▸ Given text:
[start]

NetBSD/gnu/dist/gawk/doc/awkforai.txt

Draft for ACM SIGPLAN Patterns (Language Trends)

1996

Why GAWK for AI?

Ronald P. Loui

Most people are surprised when I tell them what language we use in our
undergraduate AI programming class.  That's understandable.  We use
GAWK.  GAWK, Gnu's version of Aho, Weinberger, and Kernighan's old
pattern scanning language isn't even viewed as a programming language by
most people.  Like PERL and TCL, most prefer to view it as a "scripting
language."  It has no objects; it is not functional; it does no built-in
logic programming.  Their surprise turns to puzzlement when I confide
that (a) while the students are allowed to use any language they want;
(b) with a single exception, the best work consistently results from
those working in GAWK.  (footnote:  The exception was a PASCAL
programmer who is now an NSF graduate fellow getting a Ph.D. in
mathematics at Harvard.) Programmers in C, C++, and LISP haven't even
been close (we have not seen work in PROLOG or JAVA).

Why GAWK?

There are some quick answers that have to do with the pragmatics of
undergraduate programming.  Then there are more instructive answers that
might be valuable to those who debate programming paradigms or to those
who study the history of AI languages.  And there are some deep
philosophical answers that expose the nature of reasoning and symbolic
AI.  I think the answers, especially the last ones, can be even more
surprising than the observed effectiveness of GAWK for AI.

First it must be confessed that PERL programmers can cobble together AI
projects well, too.  Most of GAWK's attractiveness is reproduced in
PERL, and the success of PERL forebodes some of the success of GAWK.
Both are powerful string-processing languages that allow the programmer
to exploit many of the features of a UNIX environment.  Both provide
powerful constructions for manipulating a wide variety of data in
reasonably efficient ways.  Both are interpreted, which can reduce
development time.  Both have short learning curves.  The GAWK manual can
be consumed in a single lab session and the language can be mastered by
the next morning by the average student.  GAWK's automatic
initialization, implicit coercion, I/O support and lack of pointers
forgive many of the mistakes that young programmers are likely to make.
Those who have seen C but not mastered it are happy to see that GAWK
retains some of the same sensibilities while adding what must be
regarded as spoonsful of syntactic sugar.  Some will argue that
PERL has superior functionality, but for quick AI applications, the
additional functionality is rarely missed.  In fact, PERL's terse syntax
is not friendly when regular expressions begin to proliferate and
strings contain fragments of HTML, WWW addresses, or shell commands.
PERL provides new ways of doing things, but not necessarily ways of
doing new things.

In the end, despite minor difference, both PERL and GAWK minimize
programmer time.  Neither really provides the programmer the setting in
which to worry about minimizing run-time.

There are further simple answers.  Probably the best is the fact that
increasingly, undergraduate AI programming is involving the Web.  Oren
Etzioni (University of Washington, Seattle) has for a while been arguing
that the "softbot" is replacing the mechanical engineers' robot as the
most glamorous AI testbed.  If the artifact whose behavior needs to be
controlled in an intelligent way is the software agent, then a language
that is well-suited to controlling the software environment is the
appropriate language.  That would imply a scripting language.  If the
robot is KAREL, then the right language is "turn left; turn right." If
the robot is Netscape, then the right language is something that can
generate "netscape -remote 'openURL(http://cs.wustl.edu/~loui)'" with
elan.

[end]

▸ What you need to do:
Name the GAWK features that the essay on GAWK for AI says forgive many of the mistakes young programmers are likely to make.

▸ Dataset entries:

[start]

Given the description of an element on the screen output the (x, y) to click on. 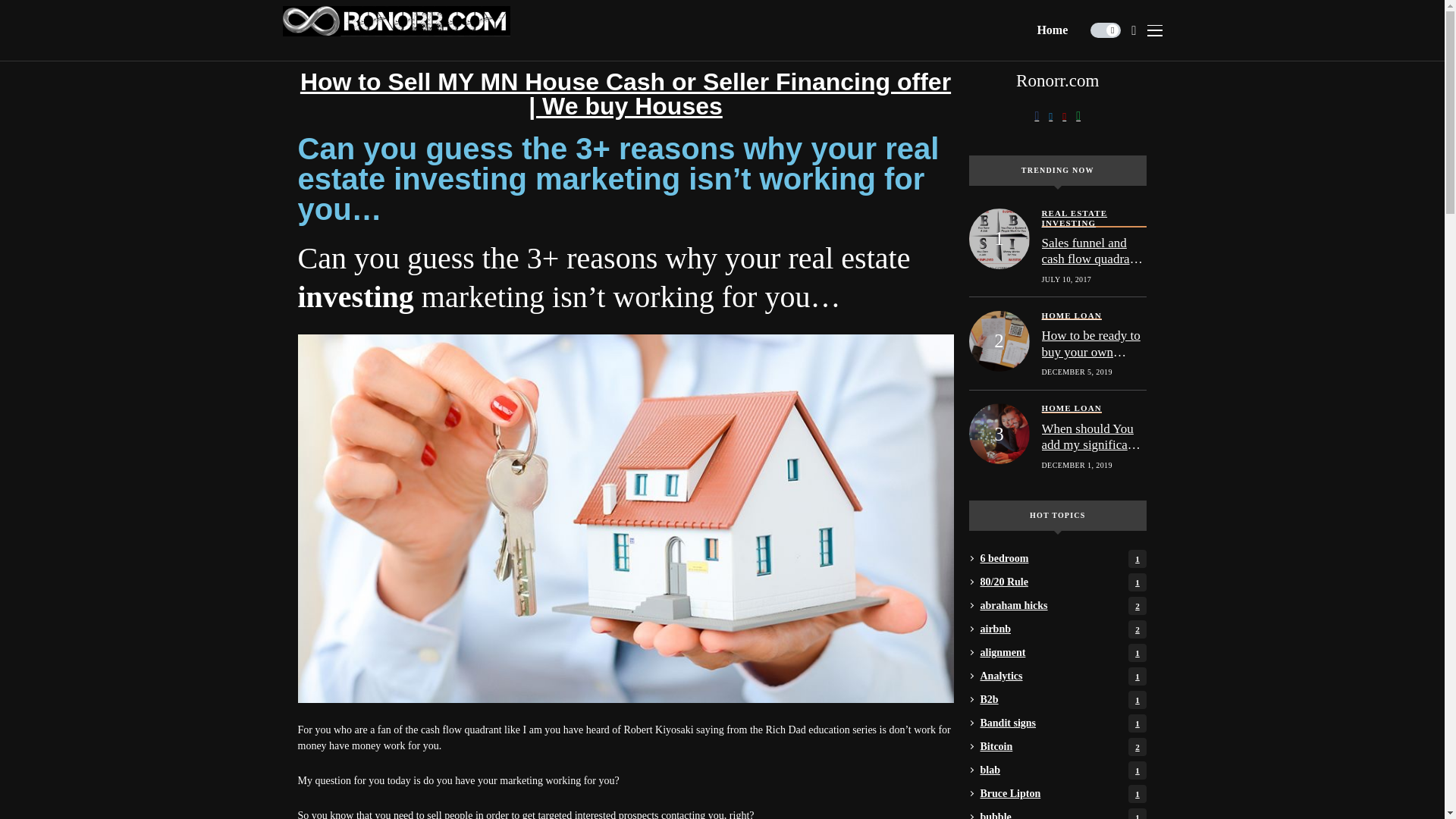
REAL ESTATE INVESTING (1062, 652)
How to be ready to buy your own Minnesota Home this week (1062, 700)
HOME LOAN (1094, 217)
Given the description of an element on the screen output the (x, y) to click on. 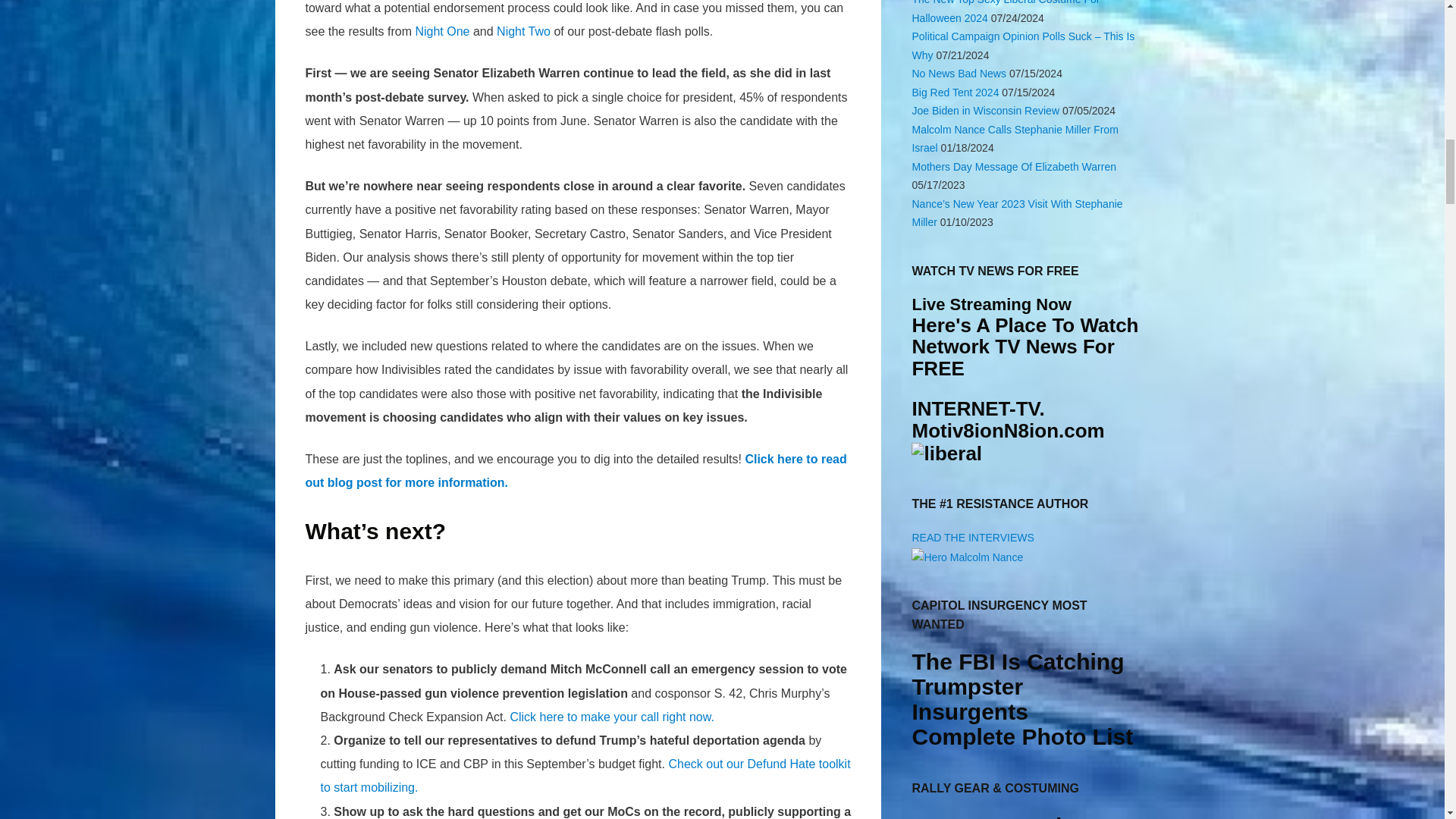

[end]

▸ Response below:
- Automatic initialization
- Implicit coercion
- I/O support
- Lack of pointers